▶ Required tasks
#1 Return the portion of the candle and lamp oil heating text between "I believe a" and "more or less?)", inclusive.
#2 Write the next part of the text on heating with candles and lamp oil, starting after its final sentence.

A few votive candles will keep you from freezing to death. Even Tea
Lights, but they don't last as long.

CY: The time in 2003 when the power was out, four days. My 11,000 BTU
per hour kerosene heater did some good, but it was still painfully
cold.

Lamp oil is about 45Mj/kg. or roughly 43000 BTU per Kg
With a Specific Gravity of .82, 1Kg of Kero/lamp oil is .roughly a
quart - so figure 43000/32 = roughly 95 BTU/hour if your calculations
and mine are both close to real-world.

CY: Yes, that sounds in the ball park. Close enough.

I believe a single wick candle is roughly 50 BTU, so I suspect your
consumption figure is a bit low, unless you are talking a pretty small
Kero lamp (1/4" wick, more or less?)

CY: About an ounce an hour was what I got with a lamp I tried. I can't
remember the wick width.

▶ Supplied material

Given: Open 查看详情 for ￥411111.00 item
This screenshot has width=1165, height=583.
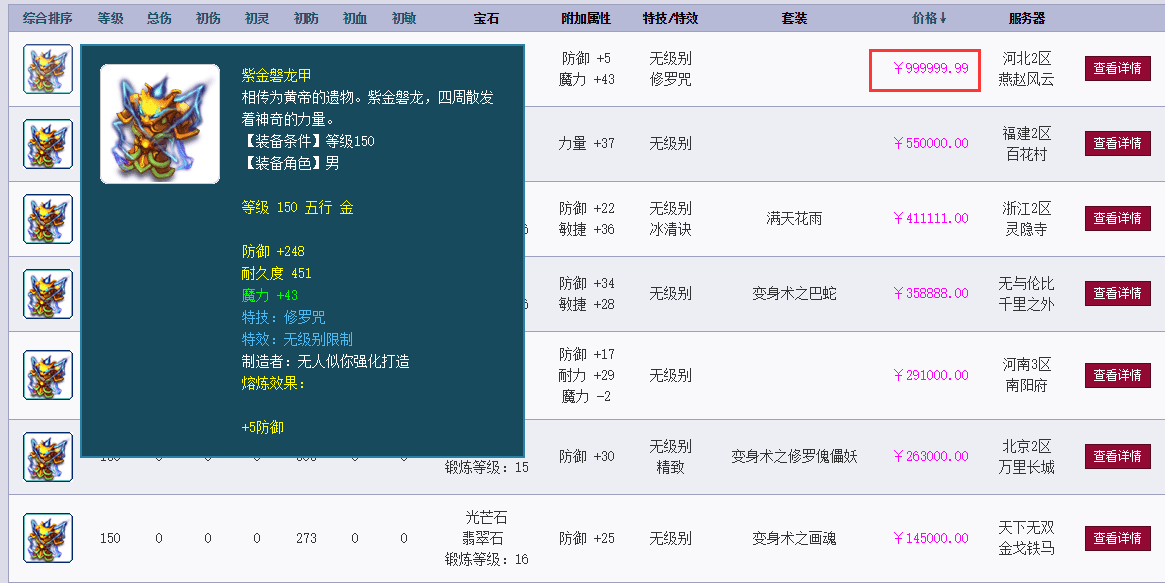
* * *
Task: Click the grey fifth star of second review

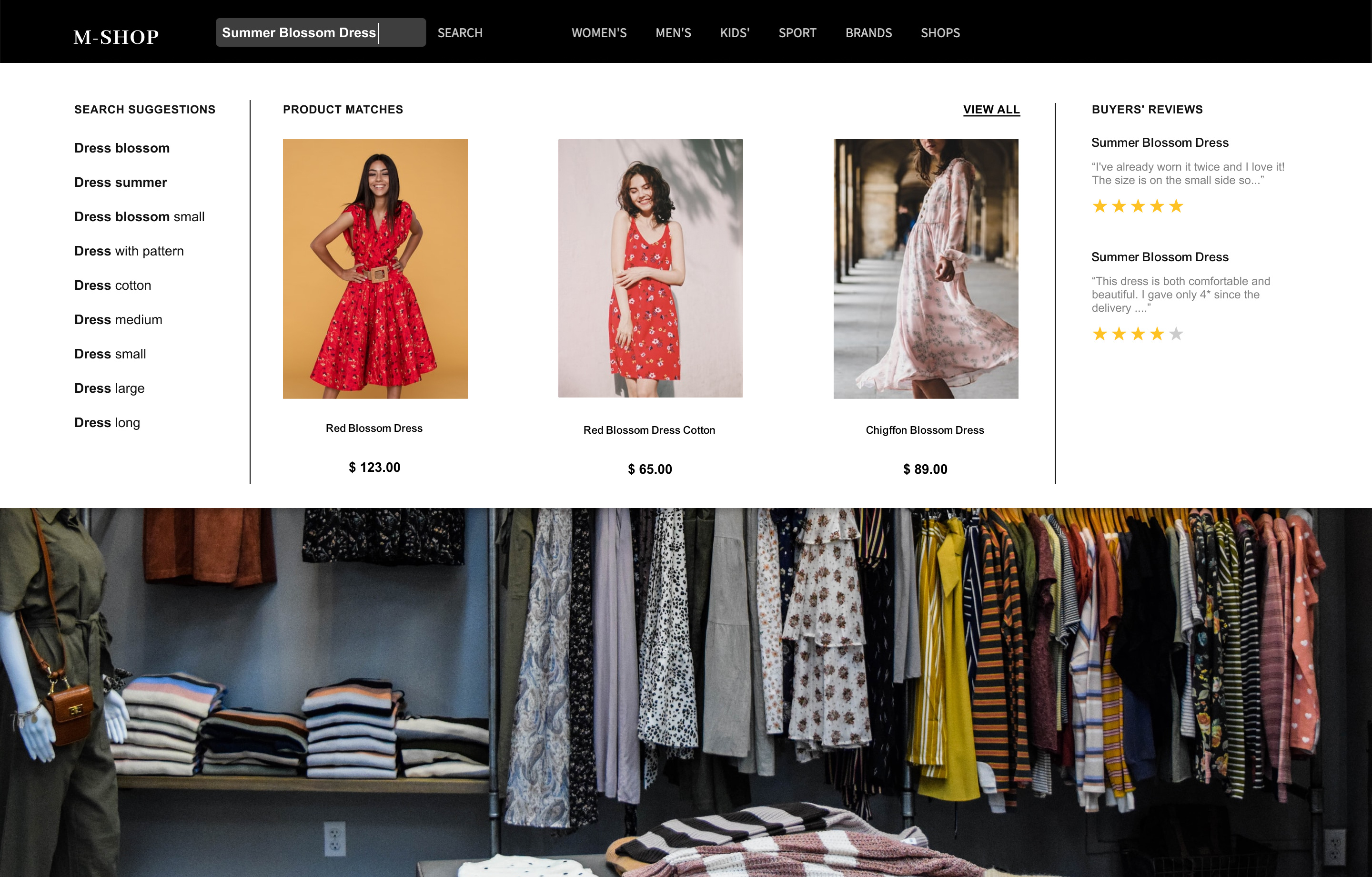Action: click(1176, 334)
==
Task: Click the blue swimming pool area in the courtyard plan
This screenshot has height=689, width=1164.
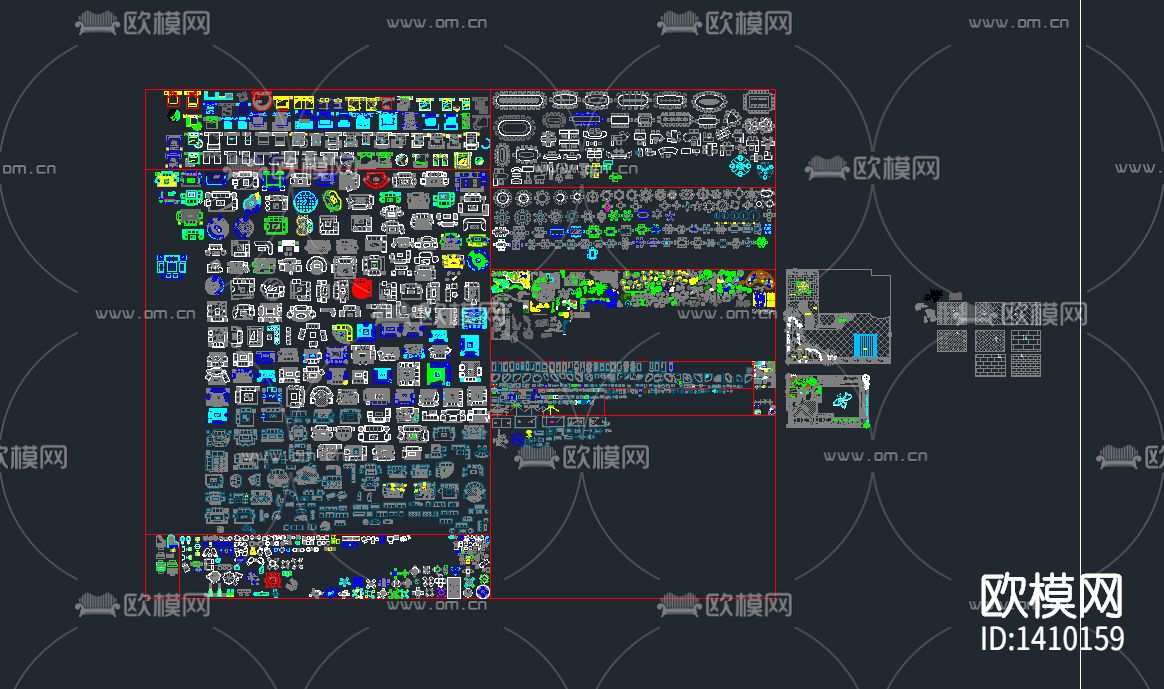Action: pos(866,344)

▶ Results for each task
#1
I believe a single wick candle is roughly 50 BTU, so I suspect your
consumption figure is a bit low, unless you are talking a pretty small
Kero lamp (1/4" wick, more or less?)

#2
I just checked Vermont oil lamps, and they claim thair 1/2" wick lamps
consume roughly 1/2 ounce per hour - so a 1" wick should burn an ounce
an hour. Either my numbers for a candle are off or the heat value of
wax is a lot higher than kero - which is POSSIBLE, but liquid parrafin
puts out less LIGHT than kero in a wick lamp, so?????

CY: Still, it gives me a rough idea. I figured it was some heat, but
not a lot. At an ounce an hour, it can't be all that much. Compared to
the kerosene heater which uses a galon in 12 hours, or about 10 ounces
an hour. Actually, if I figure 11 ounces an hour puts out 11,000 BTU
an hour. That gives me some numbers to work with. Thanks for helping
me figure out a reasonable answer.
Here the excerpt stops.